Q:先ほどの米軍普天間飛行場の代替施設建設に向けたボーリング調査なのですが、先ほど大臣から「危険防止を適切に進めていきたい」というのと、「速やかに工事を短縮したい」とお話があったのですが、危険防止を適切に進める対策としてどのような事を考えていらっしゃるのかということと、工事を短縮というのはどのような方法で短縮していくというふうにスケジュールとして考えていらっしゃるのでしょうか。

A:安全を確保するというのは、言っているとおり安全を確保するということだと思いますし、工事の短縮については、様々予定されているスケジュールを速やかに進めていくことだと思います。

Q:確保する方法というのはどういったものがあるのでしょうか。

A:そこは今後協議していくことだと思っております。

Q:北朝鮮に関連してなのですけれども、日米韓の防衛当局間の局長級協議というのが予定されているかと思うのですが、大体いつ頃どこでどういった内容を議題とするのかということは、今、事実関係として把握されているのでしょうか。

A:私どもとしては、できる限り早く行いたいと思っております。特に対北朝鮮問題等では日米韓の協力が大変重要だと思っておりますので、防衛当局のこのような話し合いは、なるべく早い時期をと思っております。

Q:冒頭のヘーゲル長官の訪日なのですけれども、詳細はこれからだということですけれども、北朝鮮のミサイルの発射もある中で大臣として特にこういったことを話し合いたいとか、こういったことを議題にしたいということがあれば教えてください。

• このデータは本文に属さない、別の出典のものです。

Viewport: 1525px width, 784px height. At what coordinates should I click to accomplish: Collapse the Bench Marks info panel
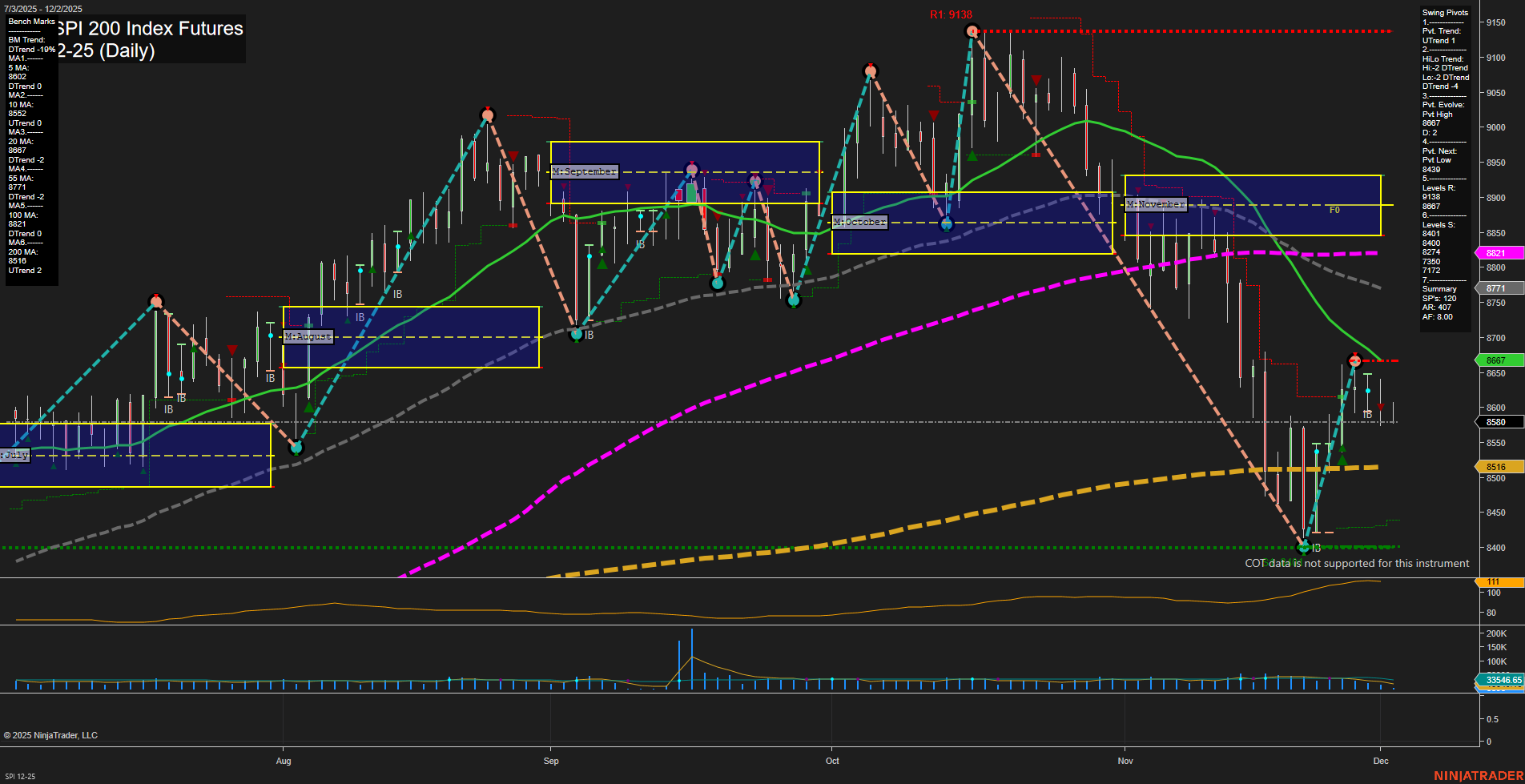click(32, 22)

A:日米のガイドラインの策定に向けての作業が今後本格化しますので、それに合わせてそれぞれ防衛のトップ同士での協議が一つは重要だと思っております。それからもう一つは、やはり沖縄の負担軽減について日本側の考え方、そしてこれは従前に外務省を通じて米側には十分伝わっていると思いますが、沖縄での様々な考え方、こういうことを米側と確認をしながらこの沖縄の負担軽減の努力を一層進めるためにも日米で話していきたいと思っています。

Q:ヘーゲル長官の来日なのですが、沖縄の負担軽減も一つのテーマになるということですが、負担軽減を分かってもらうためには、沖縄にいらっしゃることが一番だという声も沖縄の中から強いのですが、大臣として今回、長官の来日で沖縄に来県される予定とか、お勧めするとかはあるのでしょうか。

A:詳細については、日程はあくまでも防衛相会合ということで日程を詰めさせていただいております。それ以外は米側でスケジュールを組まれていると思いますが、今回の日本の訪問の後だと思いますが、中国、それからモンゴルに訪問する日程と聞いておりますので、それほど余裕のある日程で日本に来るということではないのであろうなというふうに私は感じております。あとマレーシアの捜索については、昨日は実は天候が悪くて捜索できませんでしたが、今日もP−3Cがオーストラリアを拠点にして捜索活動にあたる予定になっています。